There is uncertainty regarding when and which groups of neurons fire synchronously during seizures. While several studies found heterogeneous firing during seizures, others suggested synchronous neuronal firing in the seizure core. We tested whether neuronal activity during seizures is orderly in the direction of the excitatory neuronal connections in the circuit. There are strong excitatory connections laterally within the septotemporally organized lamella and inhibitory trans-lamellar connections in the hippocampus, which allow testing of the connectivity hypothesis. We further tested whether epileptogenesis enhances synchrony and antiseizure drug administration disrupts it.
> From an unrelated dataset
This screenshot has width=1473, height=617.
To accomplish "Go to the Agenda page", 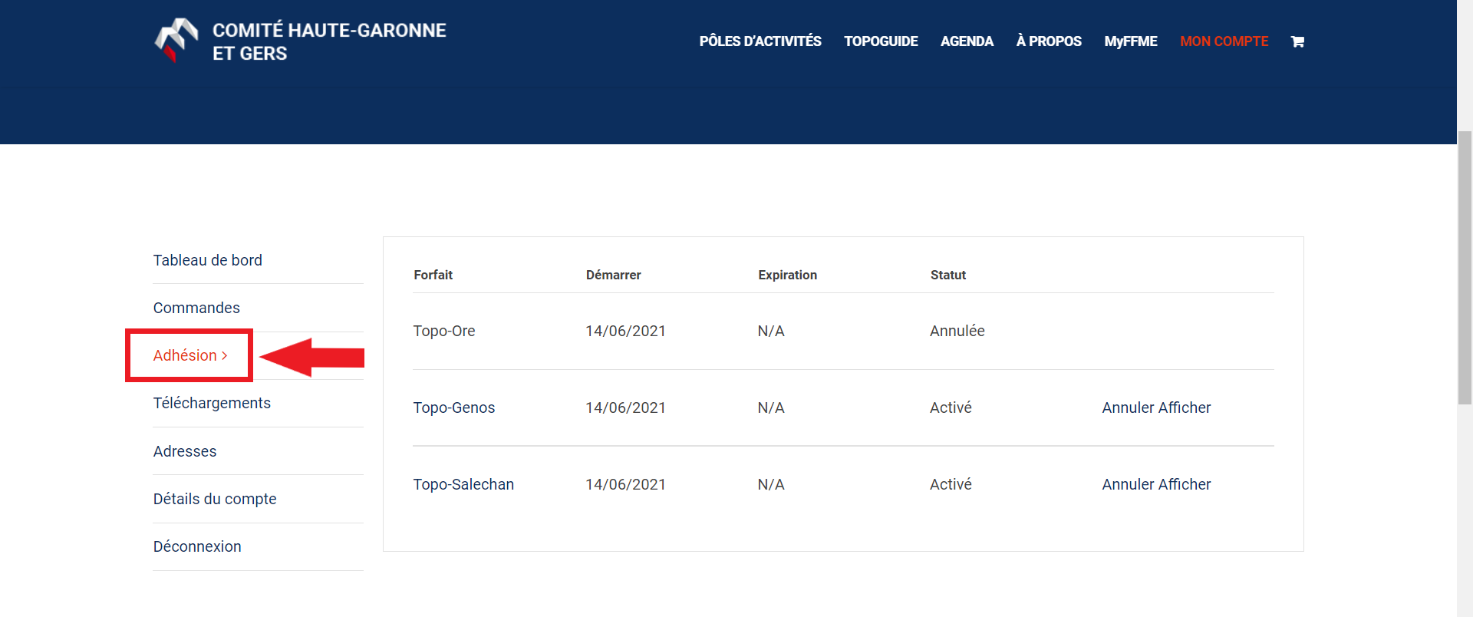I will click(967, 41).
We recorded local field potentials from CA1 pyramidal neurons using a small microelectrode array and kindled rats by a rapid, recurrent hippocampal stimulation protocol. We compared cross-correlation, theta phase synchronization, entropy, and event synchronization. These analyses revealed that the firing pattern was correlated along the lamellar, but not the septotemporal, axis during evoked seizures. During kindling, neuronal synchrony increased along the lamellar axis, while synchrony along the septotemporal axis remained relatively low. Additionally, the theta phase distribution demonstrated that CA1 pyramidal cell firing became preferential for theta oscillation negative peak as kindling progressed in the lamellar direction but not in the trans-lamellar direction. Last, event synchronization demonstrated that neuronal firings along the lamellar axis were more synchronized than those along the septotemporal axis. There was a marked decrease in synchronization and phase preference after treatment with phenytoin and levetiracetam. The synchrony structure of CA1 pyramidal neurons during seizures and epileptogenesis depends on anatomic connectivity and plasticity.SIGNIFICANCE STATEMENT We could improve the efficacy of brain stimulation to treat seizures by understanding the structure of synchrony. Electrical stimulation may disrupt seizures by desynchronizing neurons, but there is an uncertainty on which groups of neurons fire synchronously or chaotically during seizures. Here, we demonstrate that neurons linked by excitatory connections fire synchronously during seizures, and this synchrony is modulated by epileptogenesis and antiseizure drugs. Closed-loop brain stimulation carefully targeted to disrupt synchrony may improve the treatment of seizures.